As a child, my parents gave me a Texas Instruments computer that ran programs — no one called them “applications” back then — from cassette tapes, and I had some tapes of simple arcade games. I eventually moved on to a DOS box and discovered Sierra’s adventure games and shareware titles such as Commander Keen and Duke Nukem, who would later go on to immense fame and popularity, but was then a B-rate action platformer. I ran with DOS all the way through my first year of college, stubbornly refusing to “upgrade” to Windows. But Tomb Raider 2 put the nails in the coffin, unable to run on DOS as the first had, and so I reluctantly embraced the world of graphical operating systems, icons, menu bars and mouse-based input.
It was a difficult time for me. I thoroughly enjoyed Tomb Raider 2, but I held nothing but contempt for Windows 95. And when Tomb Raider was done, I had nothing. It was then that I discovered Minesweeper, a default inclusion on all Windows installations and the first logic-based puzzle game I had ever found enjoyable. Minesweeper was merciless; a single mistake would cost you the game. New games came and went, but Minesweeper was always there to meet me when the fancy had passed. When I finally moved on from Windows, embracing the world of Mac, I’d like to stay I never looked back. But in moving on, I left Minesweeper behind. It felt as if I’d been released from prison, but had left my dearest, truest friend behind bars.
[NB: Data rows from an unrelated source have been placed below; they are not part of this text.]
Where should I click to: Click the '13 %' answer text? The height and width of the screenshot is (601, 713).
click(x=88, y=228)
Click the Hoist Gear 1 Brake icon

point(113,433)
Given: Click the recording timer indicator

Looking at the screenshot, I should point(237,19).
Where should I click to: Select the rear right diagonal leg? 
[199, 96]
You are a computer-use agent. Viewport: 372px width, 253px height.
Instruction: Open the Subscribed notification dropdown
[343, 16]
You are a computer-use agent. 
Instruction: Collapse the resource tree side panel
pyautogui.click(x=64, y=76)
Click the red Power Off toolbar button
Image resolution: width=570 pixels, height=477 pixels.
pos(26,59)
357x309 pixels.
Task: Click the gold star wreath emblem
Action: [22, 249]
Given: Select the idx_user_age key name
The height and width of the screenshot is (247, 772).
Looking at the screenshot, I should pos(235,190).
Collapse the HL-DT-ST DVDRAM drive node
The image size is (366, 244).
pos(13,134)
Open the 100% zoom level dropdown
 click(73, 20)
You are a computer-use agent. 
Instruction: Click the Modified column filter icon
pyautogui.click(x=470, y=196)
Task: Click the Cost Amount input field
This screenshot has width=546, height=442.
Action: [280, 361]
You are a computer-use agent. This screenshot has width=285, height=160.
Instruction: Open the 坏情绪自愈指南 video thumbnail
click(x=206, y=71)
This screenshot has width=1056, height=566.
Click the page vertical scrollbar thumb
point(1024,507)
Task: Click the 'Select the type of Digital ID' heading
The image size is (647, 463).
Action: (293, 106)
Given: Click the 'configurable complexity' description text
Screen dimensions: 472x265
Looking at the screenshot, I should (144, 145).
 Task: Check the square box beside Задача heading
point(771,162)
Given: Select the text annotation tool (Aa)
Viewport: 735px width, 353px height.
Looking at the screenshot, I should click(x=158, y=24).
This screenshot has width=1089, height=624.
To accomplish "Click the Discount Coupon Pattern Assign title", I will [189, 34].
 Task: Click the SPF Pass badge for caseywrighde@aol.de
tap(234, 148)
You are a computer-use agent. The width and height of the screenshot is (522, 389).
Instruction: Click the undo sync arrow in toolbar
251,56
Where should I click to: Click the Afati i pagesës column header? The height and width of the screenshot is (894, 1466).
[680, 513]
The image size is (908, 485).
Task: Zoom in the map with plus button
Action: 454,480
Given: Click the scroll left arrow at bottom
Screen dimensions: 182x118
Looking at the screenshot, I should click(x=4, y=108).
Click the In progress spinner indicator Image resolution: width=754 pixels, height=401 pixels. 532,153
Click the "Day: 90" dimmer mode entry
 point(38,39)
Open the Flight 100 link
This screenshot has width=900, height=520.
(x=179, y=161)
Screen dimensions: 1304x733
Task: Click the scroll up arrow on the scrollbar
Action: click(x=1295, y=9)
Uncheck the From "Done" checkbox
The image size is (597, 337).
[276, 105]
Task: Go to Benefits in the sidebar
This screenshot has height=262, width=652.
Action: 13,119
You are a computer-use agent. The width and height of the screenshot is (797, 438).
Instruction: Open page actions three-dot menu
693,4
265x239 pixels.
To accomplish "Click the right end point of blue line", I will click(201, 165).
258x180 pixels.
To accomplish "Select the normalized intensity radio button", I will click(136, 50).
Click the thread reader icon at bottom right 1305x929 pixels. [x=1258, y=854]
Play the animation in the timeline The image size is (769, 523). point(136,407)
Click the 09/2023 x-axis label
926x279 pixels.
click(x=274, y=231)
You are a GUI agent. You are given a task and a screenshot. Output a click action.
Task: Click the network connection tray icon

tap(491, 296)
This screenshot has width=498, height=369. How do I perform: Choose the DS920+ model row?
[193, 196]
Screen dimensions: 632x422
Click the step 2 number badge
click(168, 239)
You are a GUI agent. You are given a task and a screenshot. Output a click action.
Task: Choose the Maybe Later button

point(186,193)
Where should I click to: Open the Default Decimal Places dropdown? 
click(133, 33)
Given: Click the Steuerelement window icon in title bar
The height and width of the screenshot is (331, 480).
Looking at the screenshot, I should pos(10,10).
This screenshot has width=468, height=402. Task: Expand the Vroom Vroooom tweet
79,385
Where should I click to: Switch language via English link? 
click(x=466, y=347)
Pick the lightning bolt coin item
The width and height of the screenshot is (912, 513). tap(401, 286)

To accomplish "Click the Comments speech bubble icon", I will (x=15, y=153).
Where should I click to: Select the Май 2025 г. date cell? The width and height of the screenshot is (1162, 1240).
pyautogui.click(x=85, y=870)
And so it’s always been for me that a device — be it computer, phone or otherwise — cannot properly be called a device without having Minesweeper installed, or some derivation of Minesweeper. Luckily, Hige Five has got my covered here; Mines In Space is the definitive Minesweeper game on the iPhone.
For those not in the know, Minesweeper presents you with a grid of squares. Hidden beneath each square is either a number, empty space or a mine. The object of the game is to reveal all numbered or empty squares on the board, without revealing a mine. Revealing a mine ends your game. The numbers denote the number of adjacent squares containing mines. The idea is that by cross-examining the revealed numbers, you should be able to deduce the location of the mines and thereby avoid them, revealing the safe areas on the board. To keep track of your progress, you are able to flag squares suspected of harboring mines.
Game Modes: Mines In Space offers five modes of play. Classic is your standard game of Minesweeper, played against a timer. In Imposter, the board is already revealed; there are a number of asteroids on the board, some of which are aliens in disguise. Using the numbers on the board, you must deduce which asteroids are really aliens. UFO Finder also begins with a revealed board, and tasks you to deduce the locations of cloaked UFOs. In Rocket Shuffle, you must slide the grid’s columns in an attempt to line-up the numbers and rockets in such a way that the logic fits. And Final Frontier mixes these modes into a campaign of challenges spanning 100 levels, each subsequent challenge increasing in difficulty.
Difficulty Settings: Classic, Imposter, UFO Finder and Rocket Slider modes can be played in any of four difficulty levels: Easy, Medium, Hard or Expert. No matter your proficiency level at minesweeping, the game can be tailored to your ability, making this an enjoyable offering for minesweepers of all skill levels.
Achievements: As you continue to play Mines In Space, you accumulate experience points (XP) for your victories, improving your rank and title, and unlocking in-game achievements as you go. You can earn larger amounts of XP during Victory Runs, winning consecutive games in a row. Losing during a streak will cancel your victory run and set you back to earning the base amount of XP for each stage. This system of rank and achievements, combined with victory runs and the newly added Open Feint support provide great incentive to continue playing the game, as there are always goals to be reached.
Presentation: Traditionally, Minesweeper games have offered only the most basic presentation; typically no sound and graphics that are just plain ugly. Mines In Space upends tradition, delivering a Minesweeper imbued with both charm and personality. This is the best Minesweeper has ever looked or sounded, and it’s a welcome change to the game. Mines In Space is both a joy to play and a joy to behold.
Unless you just dislike Minesweeper altogether, there is nothing to dislike about Mines In Space. This is the king of Minesweeper games.
Mines In Space was first released in November 2008, but was updated yesterday to include Open Feint support. It’s nice to see Hige Five continuing to support and improve its game after more than a year in the wild. And though Mines In Space is more than a year old, it remains not only the best Minesweeper in the App Store, but the best Minesweeper I have ever played. This is Minesweeper having achieved perfection. Five game modes, four difficulty levels, 100 challenges, 24 achievements, six galaxies to unlock, Open Feint support and detailed stats tracking all for $0.99. That’s quite a package and cost you less than a fast-food hamburger. Mines In Space is a Must-Have; do not pass it up.